Dacia Maraini’s theatrical portrait


Dacia Maraini cannot hide a certain pride, saying, “I have contributed to making Juana de la Cruz known in Italy”.  The writer and leading exponent of historical feminism, recalls that in 1979 she wrote the play Suor Juana, which was a documented and engaging portrait of the 17th century Mexican nun and intellectual. The play has been performed in several countries around the world, including Mexico, and is still a reference point that helps us understand Sister Juana’s genius and the revolutionary scope of her work.

What prompted your interest in the nun, who is best known in Latin America?

Before the 1970s, I had never heard of Sister Juana. It was Prudencia Molero, an Argentinean actor with whom I worked in the feminist theatre of La Maddalena in Rome, who told me her story. Her stories fascinated me and it seemed incredible to me that Juana was unknown in Italy. Therefore, I decided to find out more. I have always had a great interest in the mystics of past centuries such as St Clare of Assisi, to whom I dedicated a novel, and St Catherine of Siena, on whom I wrote a play.

To what do you attribute this interest?

In antiquity, nuns were highly educated. Often, as was the case with Sister Juana, they retired to the convent to escape arranged marriages and to have the possibility of cultivating their studies, free from the obligation of having one child a year. Even if kept hidden or disregarded, their works have left their mark on the history of thought.

How did you find out more about Sister Juana?

I read every publication about her. Forty years ago, these were almost exclusively in Spanish, as Juana was little known outside Latin America where she is studied at school.

Why has the West ignored such an important religious and intellectual figure?

Women who are too far ahead, those who embody free and modern thinking, are almost always kept in the shadows. It is not a destiny but a recurring historical will. Olympe de Gouges, a playwright and activist who lived during the French Revolution, was even guillotined because she advocated equality between the sexes, anticipating feminism by two centuries in doing so.

Was Sister Juana a proto-feminist?

Without a doubt. She built up, through study, an extraordinary intellectual culture. She wrote magnificent poetry, was a genius in mathematics, and learned the native language so as to bring theatre to the people. Her wisdom was the object of interest of the men of letters, philosophers and theologians of the time. In addition, she stood up to them all. She wrote in favour of free will and defended women’s rights. Nevertheless, she paid for her courage and independence of thought with the renunciation of intellectual activity, imposed by the leaders of the Church.

As a non-believer, do you think the Church has made progress in recognising women’s rights?

There has been some progress and today there are many enlightened members of the clergy, but there is still a long way to go. Nuns still do not have a say, for it is men who always decide their fate. Pope Francis is trying to change things, but he finds before him a closed world and many enemies.

Did you perform the play about Sister Juana in front of an audience of nuns?
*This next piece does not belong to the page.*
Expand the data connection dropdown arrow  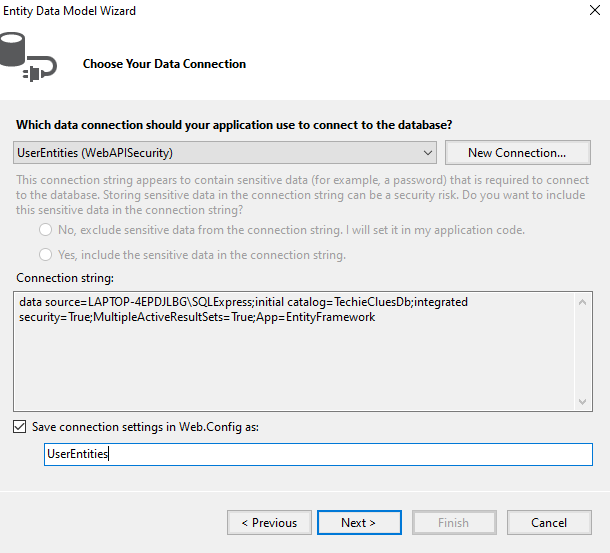(x=428, y=153)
Yes. Many of them did not know Sister Juana, but they all seemed enthusiastic. They understood Juana, they were on her side, and consider her a point of reference for freedom, autonomy and courage. I was struck by the cultural preparation of many of the nuns; today women enter a convent by choice, not as a fallback or an imposition.

Is there a lesson that Sister Juana can teach women today?
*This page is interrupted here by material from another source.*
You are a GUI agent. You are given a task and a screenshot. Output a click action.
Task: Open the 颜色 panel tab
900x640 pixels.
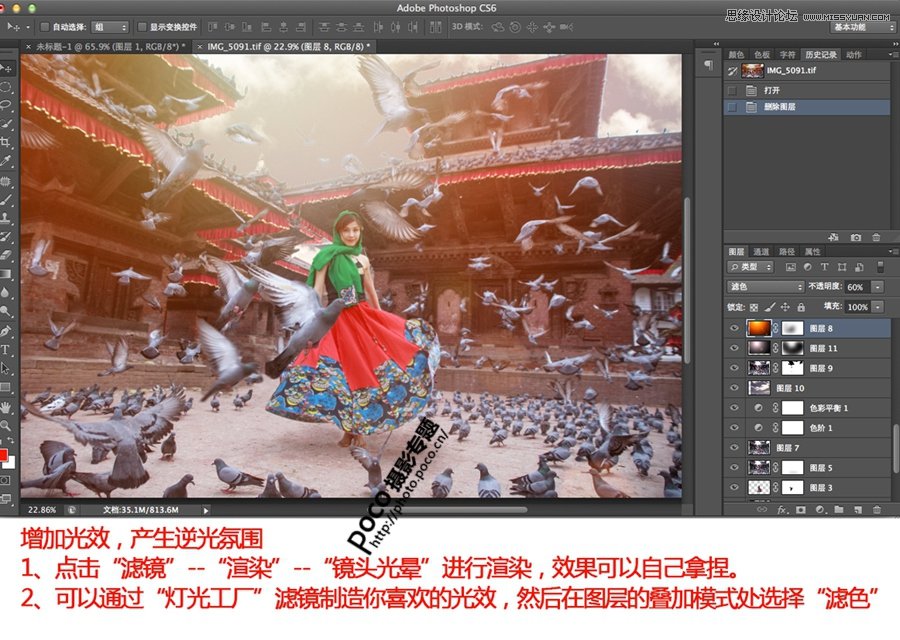tap(738, 55)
It is the awareness that culture, art and poetry are fundamental tools for emancipation.

What has your encounter with this extraordinary seventeenth-century mystic and intellectual given to you personally?

It consolidated a certainty. Even in the most difficult times, when they are deprived of their intellectual autonomy and considered the property of others, women do not lose heart but continue to fight. In history there are not only victims, fortunately there are also many rebels.